→ **Problem requirements**:
Pictures aside, copy exactly each line from the one that holds "You are a computer-use" through the last line of the records below.

Stored items:
********************

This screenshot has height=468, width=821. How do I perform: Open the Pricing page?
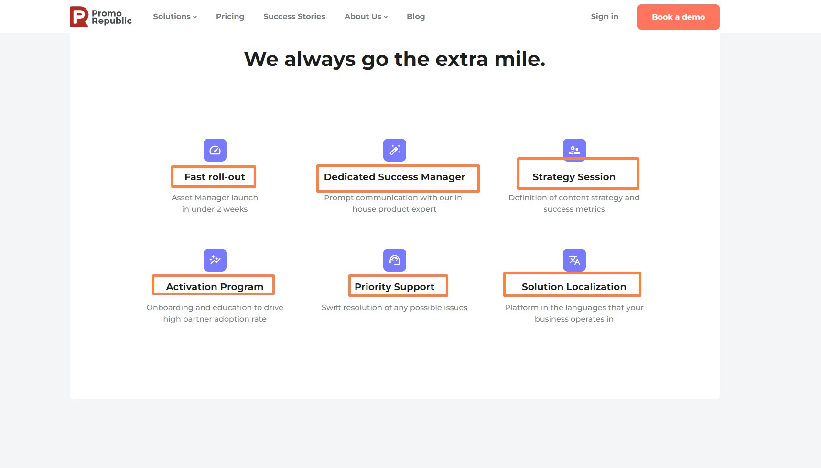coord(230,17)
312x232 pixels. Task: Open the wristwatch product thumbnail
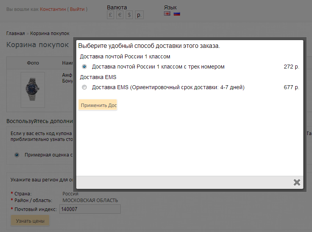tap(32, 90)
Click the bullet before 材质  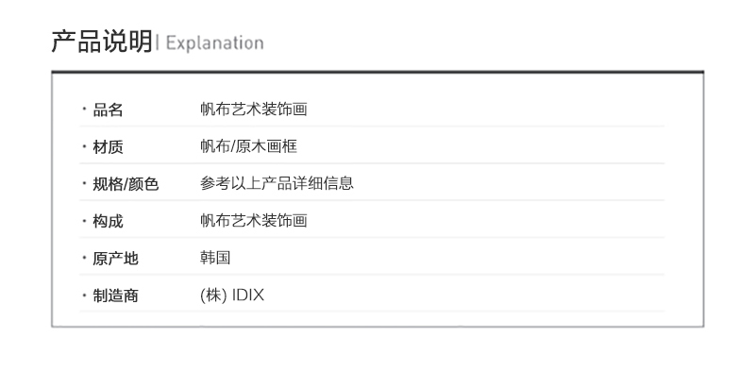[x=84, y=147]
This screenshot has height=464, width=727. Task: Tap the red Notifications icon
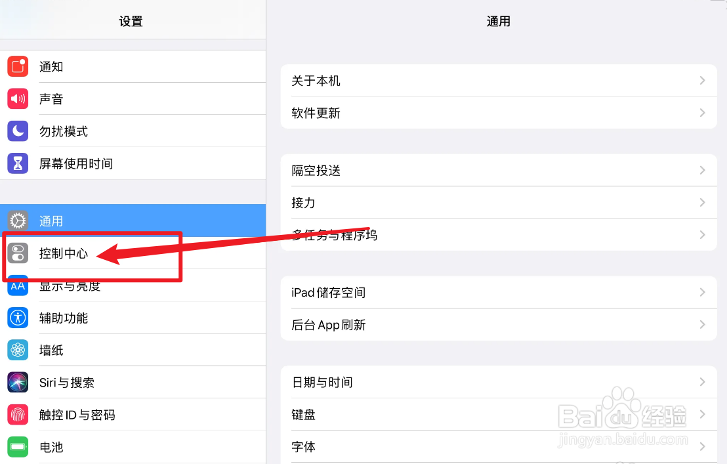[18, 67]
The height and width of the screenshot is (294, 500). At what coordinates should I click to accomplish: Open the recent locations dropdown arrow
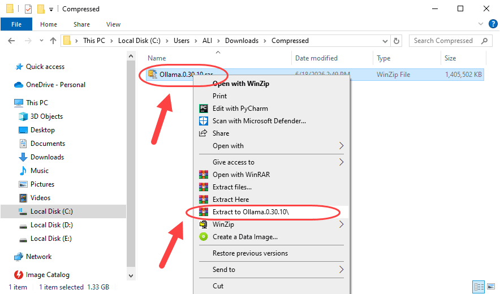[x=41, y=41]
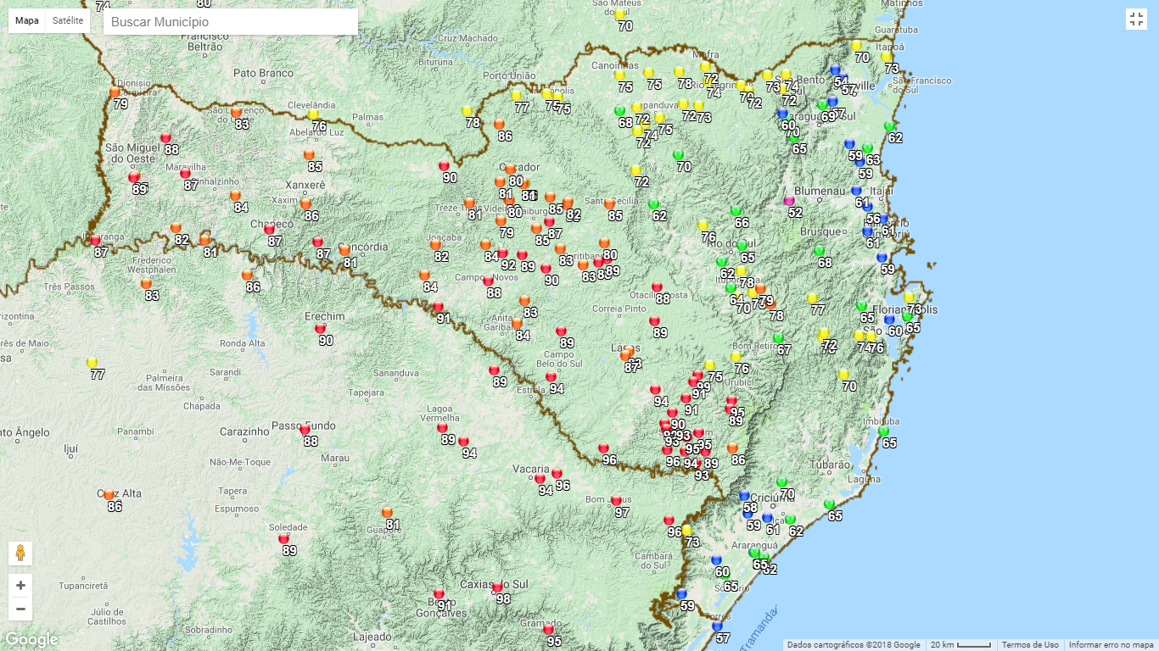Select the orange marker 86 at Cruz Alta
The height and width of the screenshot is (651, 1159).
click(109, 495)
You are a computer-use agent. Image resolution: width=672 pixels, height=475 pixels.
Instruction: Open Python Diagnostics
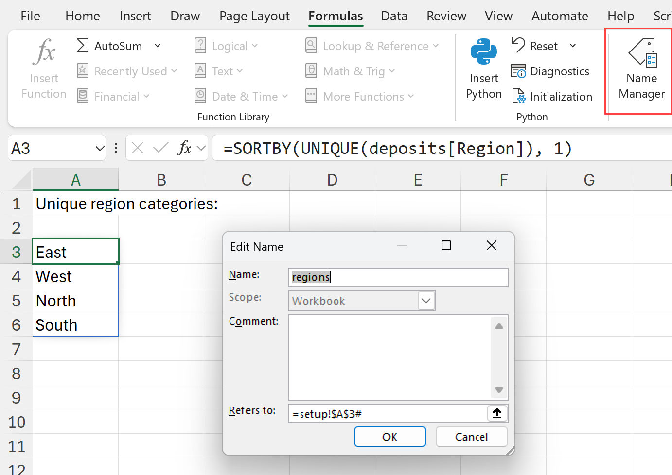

********************

→ **Your solution**:
You are a computer-use agent. Image resolution: width=672 pixels, height=475 pixels.
Instruction: Open Python Diagnostics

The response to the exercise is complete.